What this calculator can't weigh for you
- Risk tolerance — paying down debt is certain; investment returns are not. A string of poor early returns can leave Strategy B behind even if the long-run average return used here would have won.
- The mortgage interest deduction — if you itemize deductions, your effective mortgage rate is somewhat lower than your stated rate, which would modestly favor investing. Since the standard deduction is now high enough that most filers no longer itemize, this often doesn't apply — but check your own situation.
- Liquidity — money paid into home equity isn't easily accessible without a refinance, HELOC, or sale. Money in an investment account generally is. That flexibility has value beyond the pure numbers here.

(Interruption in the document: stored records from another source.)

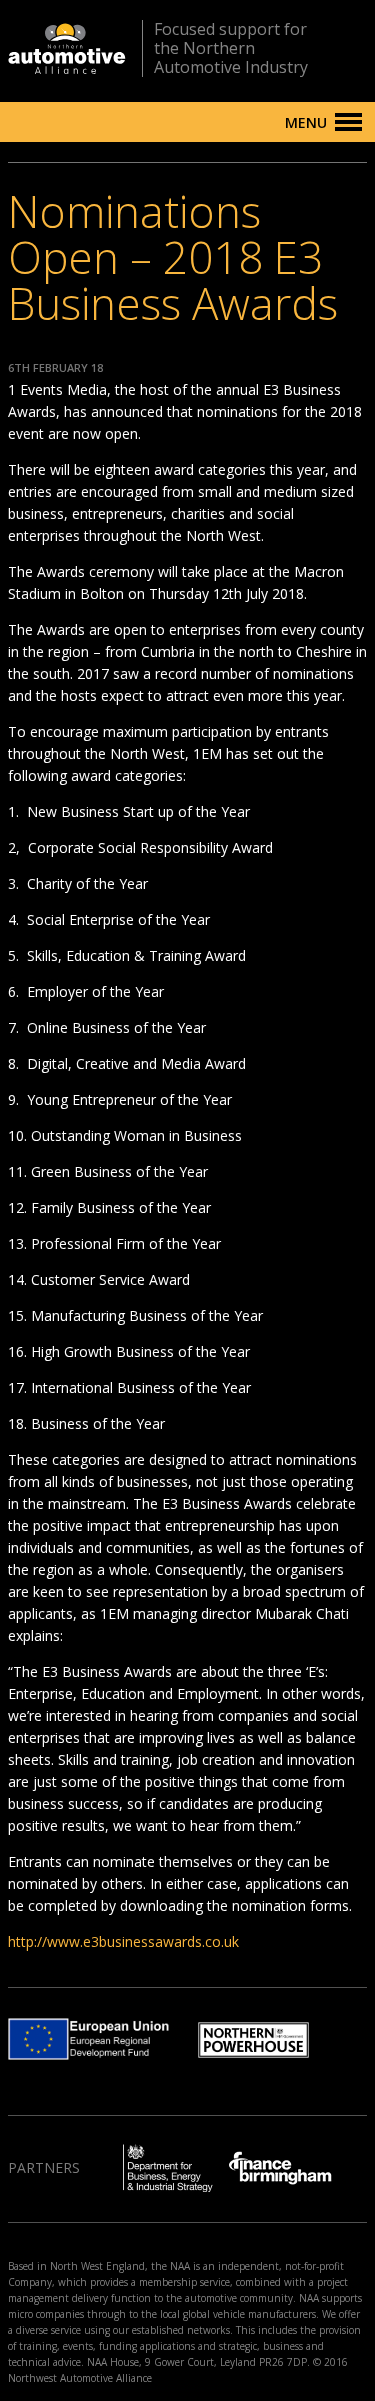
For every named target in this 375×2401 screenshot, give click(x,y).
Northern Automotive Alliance (67, 48)
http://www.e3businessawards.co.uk (123, 1941)
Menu (306, 122)
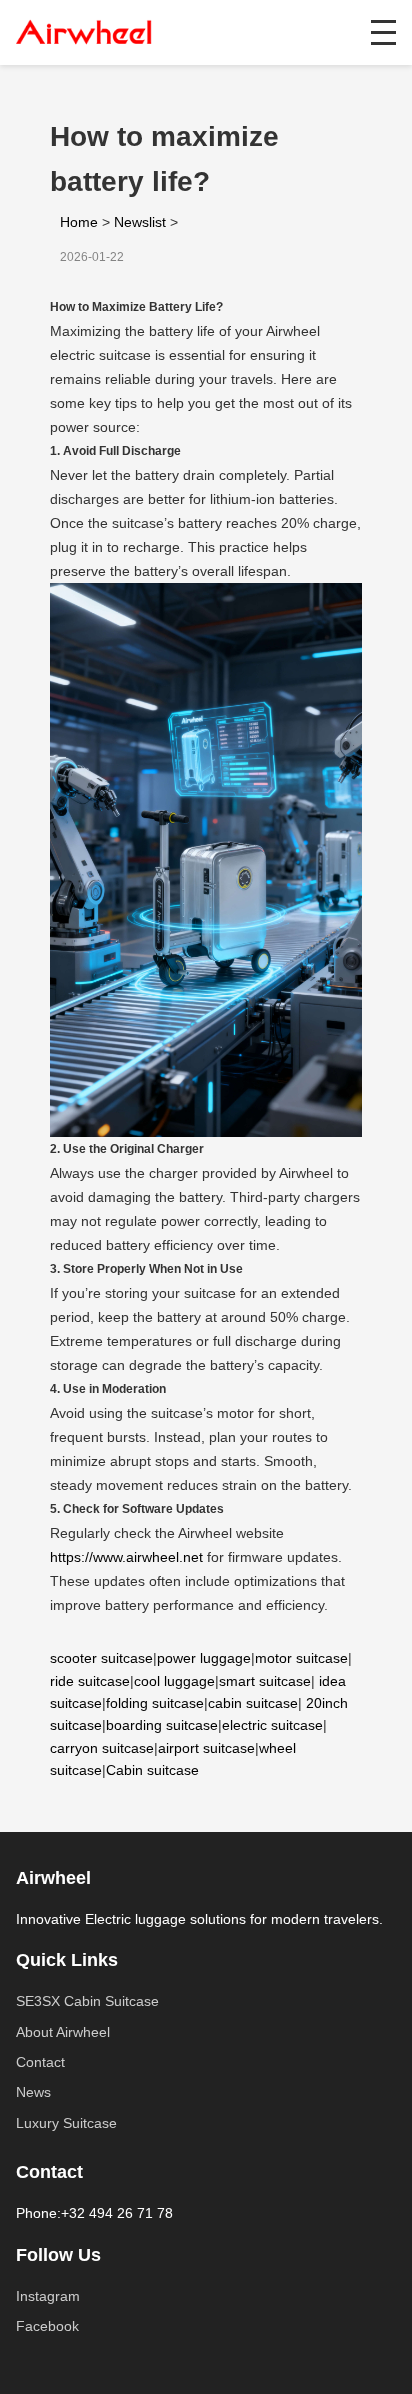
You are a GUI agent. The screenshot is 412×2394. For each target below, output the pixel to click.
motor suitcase (301, 1658)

For the payoff side alone — without the investing comparison — our Online Mortgage Payoff Calculator shows the payoff timeline and interest savings by themselves.

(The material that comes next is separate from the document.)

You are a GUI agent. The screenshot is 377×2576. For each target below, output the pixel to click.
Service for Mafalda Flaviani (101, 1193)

Both strategies use standard mortgage amortization math and monthly-compounding investment growth at a fixed assumed rate. This is a planning comparison based on assumptions you control, not a guarantee — actual investment returns vary year to year, and this doesn't constitute financial advice.
Frequently asked questions
Before you decide where the extra money goes.
Should I pay off my mortgage early or invest the extra money?
It depends mainly on the gap between your mortgage rate and a realistic expected investment return, plus your personal risk tolerance. A low mortgage rate relative to expected returns tends to favor investing; a high mortgage rate relative to conservative return expectations tends to favor paying off early.
Isn't paying off my mortgage a "guaranteed" return equal to my interest rate?
Effectively, yes, for the extra principal paid — but the comparison isn't just about the rate. Investing extra money starting immediately gives it more time to compound than money that only starts investing after the mortgage is paid off years later, which can narrow or even flip the expected advantage.
Does this account for the mortgage interest tax deduction?
Not directly. If you itemize deductions, your effective mortgage rate is somewhat lower than your stated rate, slightly favoring investing. Since the standard deduction is now high enough that most filers don't itemize, this usually has limited impact, but confirm your own situation.
What if the market has a bad decade?
This calculator assumes a smooth average annual return, which real markets don't deliver — a genuinely bad stretch of returns, especially early in the horizon, could leave the investing strategy behind the payoff strategy even if the long-run average used here would have won. That real-world risk isn't priced into this comparison.
Is there a middle ground between the two strategies?
Yes — many people split the extra amount, putting some toward extra mortgage principal and some toward investments, rather than committing 100% to either strategy. This calculator compares the two pure strategies as endpoints; a blend would land somewhere between the two results shown.